Rückgang beim Niederwild: „Mehr Biotope schaffen“. Bezirksjägermeister-Stellvertreter will mit Brachflächen und gezielten Einsaaten von Erbsen und Luzerne-Klee die Hasenpopulation wieder aufpäppeln.

Von Michael Pfabigan. Erstellt am 14. März 2017 (11:52)
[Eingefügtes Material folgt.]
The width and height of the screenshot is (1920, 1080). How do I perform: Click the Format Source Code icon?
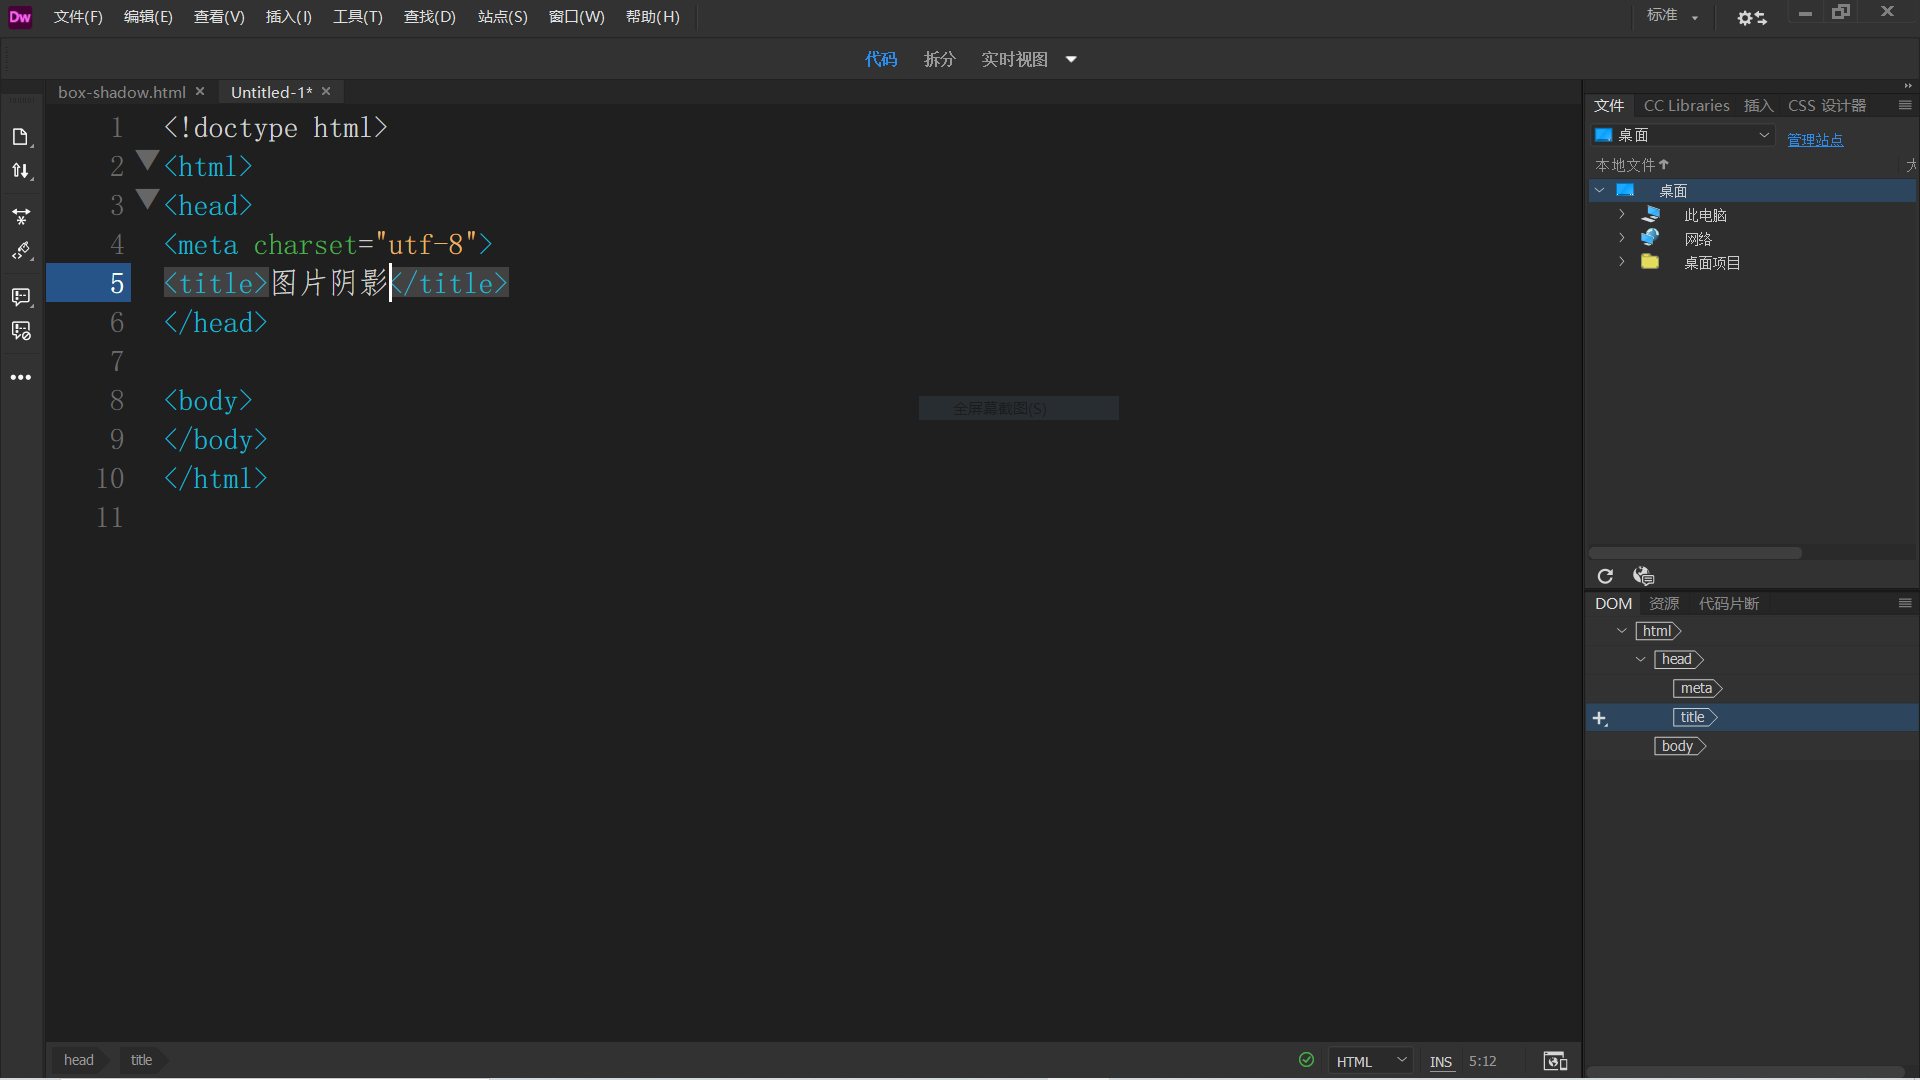20,251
Bei der Hegschau des Hegeringes Poysdorf im Kulturstadl Erdberg konnte Hegeringleiter Andreas Berger Bilanz über das abgelaufene Jagdjahr ziehen.
Bezirksjägermeister-Stellvertreter Christian Oberenzer ging auf den Rückgang beim Niederwild ein und betonte, dass die Jägerschaft Biotope für das Niederwild schaffen müsse: „EU-Brachflächen bieten hier eine gute Chance und Möglichkeit.“ Er selbst versucht heuer als Biobauer auch eine Einsaat von Erbsen und Luzerne-Klee, um den Feldhasen eine andere Äsung als Mais zu bieten, berichtete der stellvertretende Bezirksjägermeister aus seiner eigenen Erfahrung.
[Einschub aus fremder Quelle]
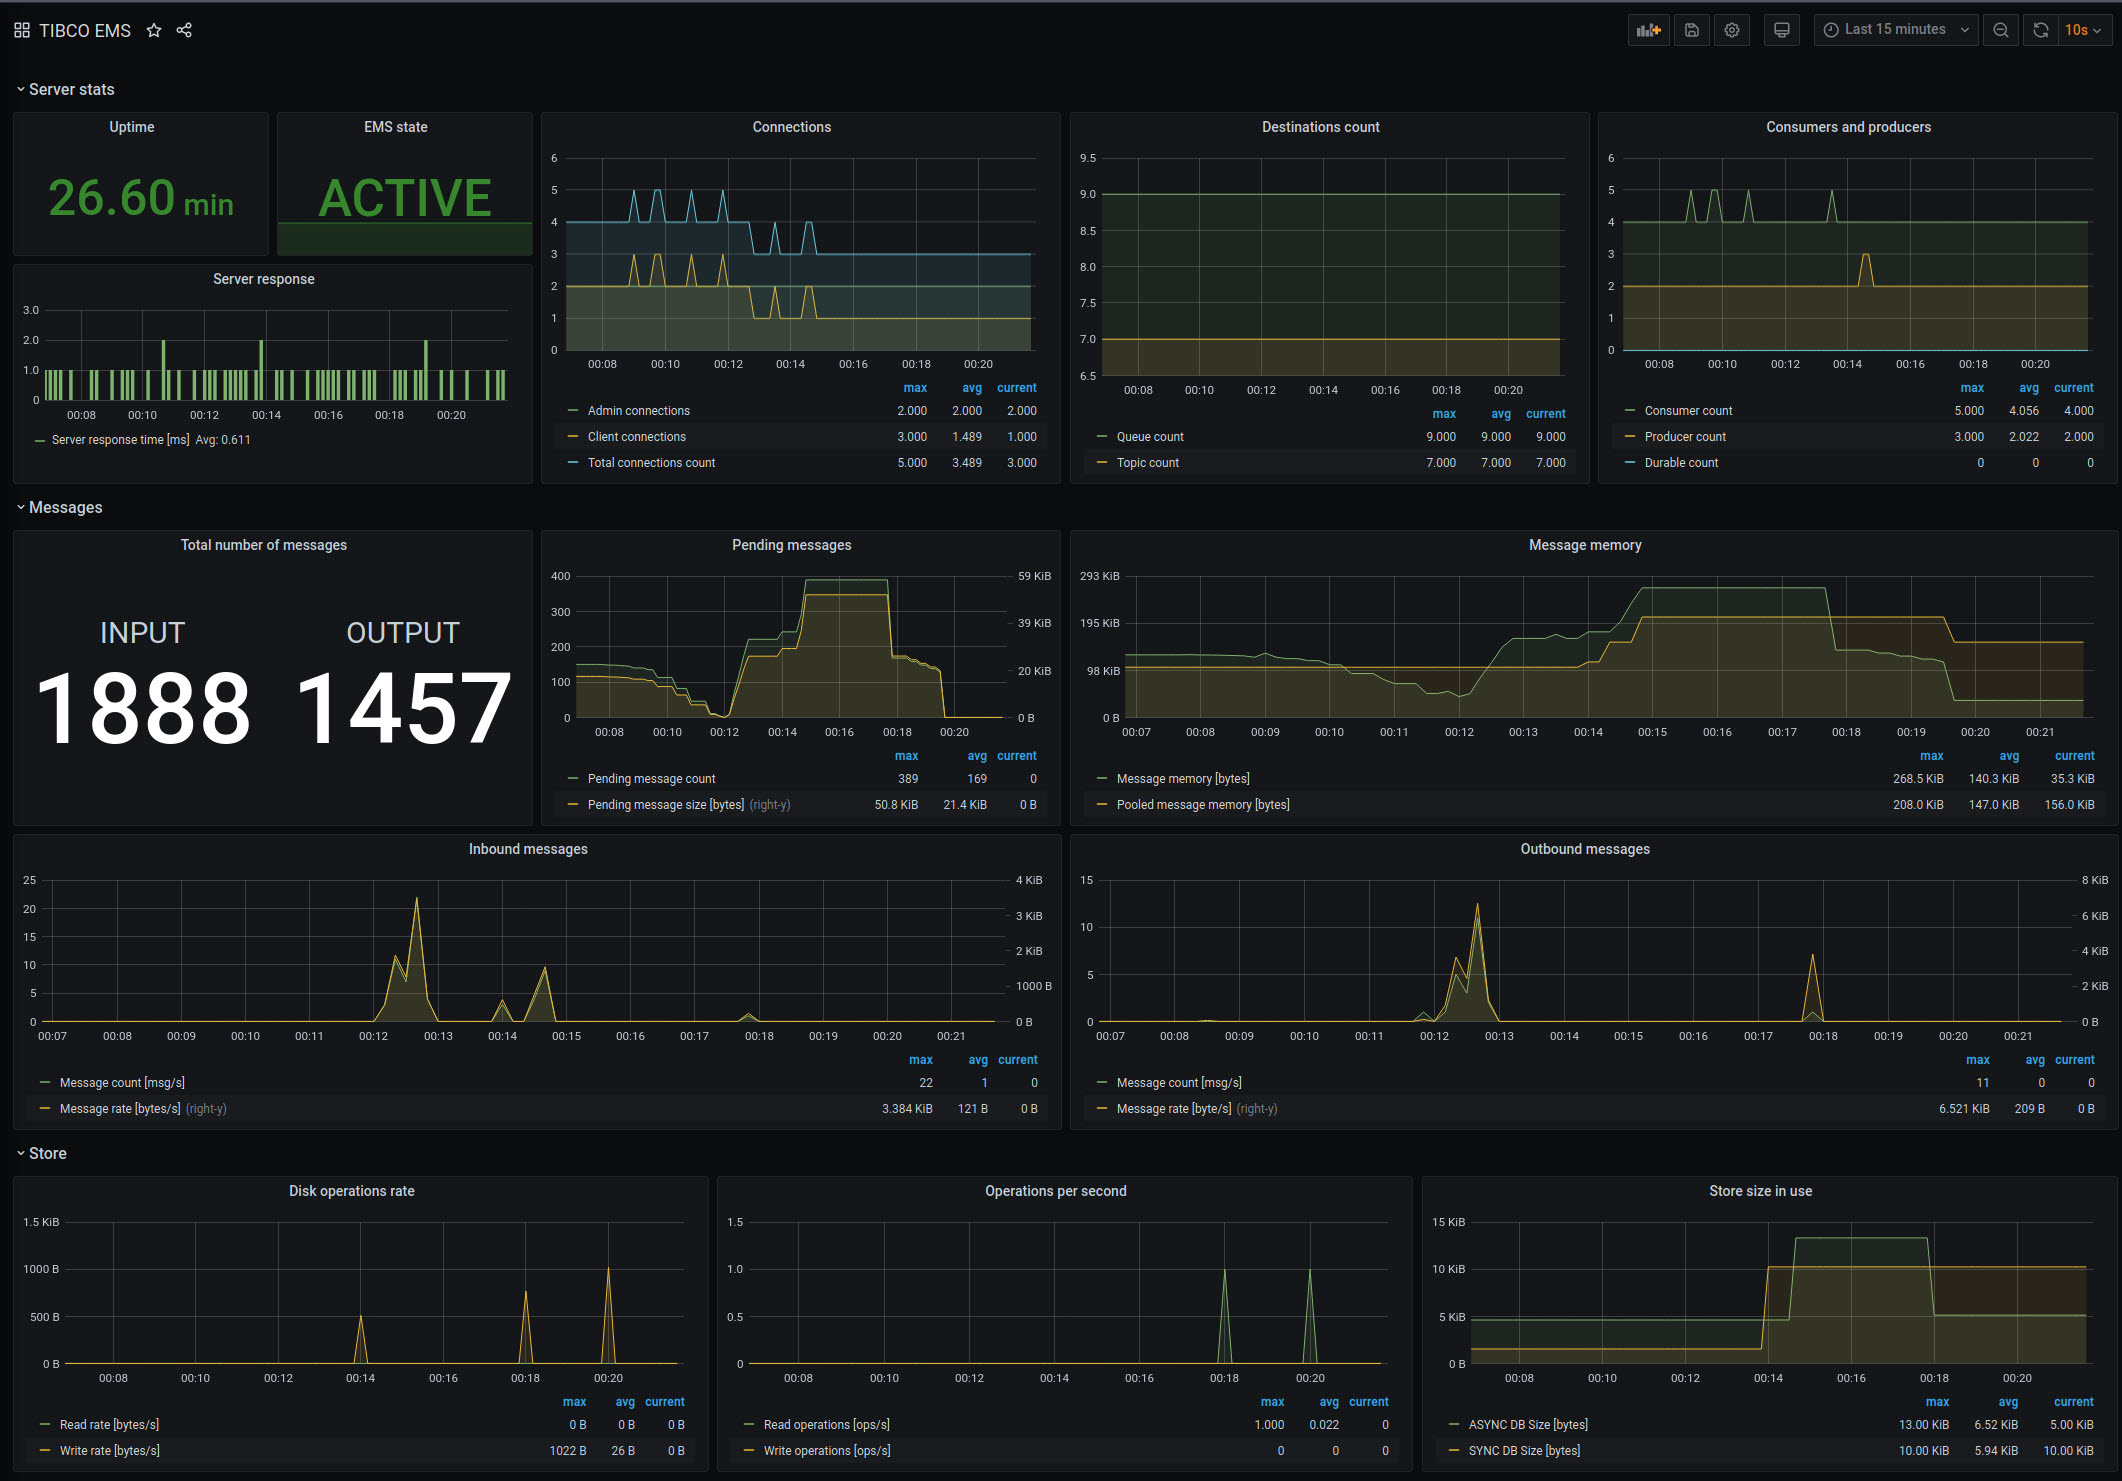Star the TIBCO EMS dashboard
This screenshot has width=2122, height=1481.
pos(154,30)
In seinem Bericht dankte Hegeringleiter Andreas Berger Schützen-Mannschaftsführer Erich Schuckert für seine Arbeit. Er freute sich, dass mit jungen Jägern eine zweite Mannschaft aufgestellt werden konnte.

Poysdorfs Jagdleiter Gerhard Doppelhofer und Bernhard Mewald wurden mit der goldenen Jahresbestnadel der Schützen ausgezeichnet.
Auch weitere Schützen erhielten für ihre Leistungen das Jagdschützenabzeichen. Für langjährige Mitgliedschaft zu Jagd wurden Silberne und Bronzene Brüche verliehen. Die höchste Auszeichnung der Jäger, der Goldene Bruch, wird immer beim Bezirksjägertag, der heuer am 30. April in Poysdorf stattfindet, verliehen.

„Die Jäger haben die Aufgabe, das Gleichgewicht in der Kulturlandschaft zu schaffen und zu erhalten“, betonte Bürgermeister Thomas Grießl, der den Jägern für ihre Arbeit und die Ausrichtung der Hegeschau dankte. Und: „Die Jäger haben nicht nur ein Hobby, sondern erfüllen mit dieser Arbeit gesetzliche Vorgaben“, hob Hegeringleiter Andreas Berger hervor.
Die Gesamtstrecke im Hegering Poysdorf ist aufgrund des Rückgangs beim Niederwild von 2.561 Stück auf 2.143 Stück gesunken.